→ EXERCISE INSTRUCTIONS
Exactly as written, restate the material below from its first line through the line containing "Cancel the Reset", and stop there.

→ RECORDED DATA
+--
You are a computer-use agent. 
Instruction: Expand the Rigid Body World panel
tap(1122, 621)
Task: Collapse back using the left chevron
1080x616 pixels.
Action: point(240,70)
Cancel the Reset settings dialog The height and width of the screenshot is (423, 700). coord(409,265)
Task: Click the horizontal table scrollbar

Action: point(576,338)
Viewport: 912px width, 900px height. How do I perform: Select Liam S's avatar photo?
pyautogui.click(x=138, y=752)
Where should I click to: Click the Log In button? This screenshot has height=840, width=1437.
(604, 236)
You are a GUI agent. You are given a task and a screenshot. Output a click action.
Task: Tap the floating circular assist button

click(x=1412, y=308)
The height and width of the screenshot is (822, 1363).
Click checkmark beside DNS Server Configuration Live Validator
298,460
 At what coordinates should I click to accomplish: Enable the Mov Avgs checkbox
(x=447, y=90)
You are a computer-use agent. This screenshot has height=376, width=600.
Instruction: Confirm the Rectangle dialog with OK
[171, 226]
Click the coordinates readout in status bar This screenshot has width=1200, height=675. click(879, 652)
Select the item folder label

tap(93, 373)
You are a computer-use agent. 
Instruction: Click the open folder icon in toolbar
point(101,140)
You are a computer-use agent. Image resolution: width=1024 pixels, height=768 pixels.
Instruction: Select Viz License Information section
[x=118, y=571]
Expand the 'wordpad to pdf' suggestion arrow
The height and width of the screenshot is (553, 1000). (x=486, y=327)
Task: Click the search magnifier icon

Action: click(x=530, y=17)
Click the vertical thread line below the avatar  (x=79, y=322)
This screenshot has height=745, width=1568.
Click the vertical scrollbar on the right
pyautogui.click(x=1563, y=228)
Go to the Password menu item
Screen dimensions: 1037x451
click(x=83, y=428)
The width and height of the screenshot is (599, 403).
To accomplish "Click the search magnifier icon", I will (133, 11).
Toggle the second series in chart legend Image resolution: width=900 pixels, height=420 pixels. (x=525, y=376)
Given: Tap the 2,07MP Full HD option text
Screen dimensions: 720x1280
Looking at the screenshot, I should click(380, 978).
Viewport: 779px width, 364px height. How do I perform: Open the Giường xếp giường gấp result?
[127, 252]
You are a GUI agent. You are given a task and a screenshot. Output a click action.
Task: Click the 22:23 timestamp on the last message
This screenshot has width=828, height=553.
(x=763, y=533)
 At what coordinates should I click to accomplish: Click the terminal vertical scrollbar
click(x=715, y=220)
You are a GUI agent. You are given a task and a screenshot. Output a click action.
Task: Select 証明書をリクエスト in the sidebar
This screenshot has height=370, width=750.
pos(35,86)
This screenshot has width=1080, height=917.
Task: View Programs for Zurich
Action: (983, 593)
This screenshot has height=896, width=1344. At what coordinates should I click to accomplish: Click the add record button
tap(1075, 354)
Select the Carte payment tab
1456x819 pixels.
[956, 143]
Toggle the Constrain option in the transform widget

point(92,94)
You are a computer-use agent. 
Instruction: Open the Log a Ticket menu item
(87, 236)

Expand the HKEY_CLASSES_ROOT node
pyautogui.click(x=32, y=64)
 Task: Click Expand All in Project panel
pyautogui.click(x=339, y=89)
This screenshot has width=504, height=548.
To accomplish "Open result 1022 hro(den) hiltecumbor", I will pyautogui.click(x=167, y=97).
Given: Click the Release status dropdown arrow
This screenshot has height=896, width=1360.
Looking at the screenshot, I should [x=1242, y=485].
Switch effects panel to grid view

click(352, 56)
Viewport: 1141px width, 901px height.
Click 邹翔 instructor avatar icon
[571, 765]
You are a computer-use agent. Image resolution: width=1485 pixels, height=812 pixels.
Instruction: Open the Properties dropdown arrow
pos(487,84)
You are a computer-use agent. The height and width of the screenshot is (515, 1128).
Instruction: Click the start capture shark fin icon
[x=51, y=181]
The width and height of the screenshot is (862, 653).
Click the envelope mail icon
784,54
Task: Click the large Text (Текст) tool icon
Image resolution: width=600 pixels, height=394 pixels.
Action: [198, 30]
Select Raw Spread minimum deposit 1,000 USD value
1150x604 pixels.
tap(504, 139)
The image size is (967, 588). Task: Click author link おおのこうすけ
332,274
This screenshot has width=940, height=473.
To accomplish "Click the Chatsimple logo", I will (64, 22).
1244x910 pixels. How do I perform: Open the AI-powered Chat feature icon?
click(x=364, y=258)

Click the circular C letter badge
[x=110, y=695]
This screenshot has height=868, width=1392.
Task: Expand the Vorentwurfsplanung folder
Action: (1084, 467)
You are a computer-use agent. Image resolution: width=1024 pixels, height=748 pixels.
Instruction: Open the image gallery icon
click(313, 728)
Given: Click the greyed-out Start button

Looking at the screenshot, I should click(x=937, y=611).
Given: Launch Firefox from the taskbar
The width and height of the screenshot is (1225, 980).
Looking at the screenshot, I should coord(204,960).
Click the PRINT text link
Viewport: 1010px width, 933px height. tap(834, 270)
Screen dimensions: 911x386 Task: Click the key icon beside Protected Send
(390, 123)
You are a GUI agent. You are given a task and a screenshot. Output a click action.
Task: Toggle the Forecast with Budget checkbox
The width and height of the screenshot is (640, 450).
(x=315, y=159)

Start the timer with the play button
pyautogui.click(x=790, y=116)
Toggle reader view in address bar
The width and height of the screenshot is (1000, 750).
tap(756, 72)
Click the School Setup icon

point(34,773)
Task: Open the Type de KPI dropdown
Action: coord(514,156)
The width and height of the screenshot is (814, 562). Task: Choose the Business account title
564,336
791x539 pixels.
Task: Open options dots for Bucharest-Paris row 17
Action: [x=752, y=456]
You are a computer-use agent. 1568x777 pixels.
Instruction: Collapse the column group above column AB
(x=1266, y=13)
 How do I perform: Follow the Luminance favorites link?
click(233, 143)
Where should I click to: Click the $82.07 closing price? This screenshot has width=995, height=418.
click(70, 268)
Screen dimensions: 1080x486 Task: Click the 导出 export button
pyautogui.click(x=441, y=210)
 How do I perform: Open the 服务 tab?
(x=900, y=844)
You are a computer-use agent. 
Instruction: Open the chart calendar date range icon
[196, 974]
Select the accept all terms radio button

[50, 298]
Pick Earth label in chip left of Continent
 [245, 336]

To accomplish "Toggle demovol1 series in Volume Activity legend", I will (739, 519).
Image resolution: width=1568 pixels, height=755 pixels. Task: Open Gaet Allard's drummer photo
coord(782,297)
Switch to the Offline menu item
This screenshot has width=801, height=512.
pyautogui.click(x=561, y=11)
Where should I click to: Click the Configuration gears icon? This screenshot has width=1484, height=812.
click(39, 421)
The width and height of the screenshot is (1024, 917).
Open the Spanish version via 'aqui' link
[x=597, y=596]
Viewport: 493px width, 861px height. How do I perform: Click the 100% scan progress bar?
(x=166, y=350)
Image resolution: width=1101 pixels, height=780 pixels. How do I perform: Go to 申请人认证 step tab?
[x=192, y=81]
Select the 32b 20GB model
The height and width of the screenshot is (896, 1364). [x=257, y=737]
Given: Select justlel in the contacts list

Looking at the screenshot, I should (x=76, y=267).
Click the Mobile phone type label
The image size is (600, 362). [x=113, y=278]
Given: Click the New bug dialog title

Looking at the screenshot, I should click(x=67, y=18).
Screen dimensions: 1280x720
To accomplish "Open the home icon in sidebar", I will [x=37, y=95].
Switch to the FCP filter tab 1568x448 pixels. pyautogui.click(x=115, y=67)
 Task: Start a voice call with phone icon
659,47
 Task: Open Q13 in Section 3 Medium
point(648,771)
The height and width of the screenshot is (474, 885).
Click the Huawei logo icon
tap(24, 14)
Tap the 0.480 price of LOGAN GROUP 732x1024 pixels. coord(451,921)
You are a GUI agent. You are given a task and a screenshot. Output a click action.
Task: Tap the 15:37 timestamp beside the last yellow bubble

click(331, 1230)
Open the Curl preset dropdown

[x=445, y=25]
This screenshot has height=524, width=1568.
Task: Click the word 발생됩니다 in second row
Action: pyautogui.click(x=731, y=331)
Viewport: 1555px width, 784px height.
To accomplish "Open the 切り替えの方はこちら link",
+--
→ TASK ANSWER
You are a computer-use agent. 
Instruction: Expand the Rigid Body World panel
tap(1122, 621)
Task: Collapse back using the left chevron
1080x616 pixels.
Action: point(240,70)
Cancel the Reset settings dialog The height and width of the screenshot is (423, 700). coord(409,265)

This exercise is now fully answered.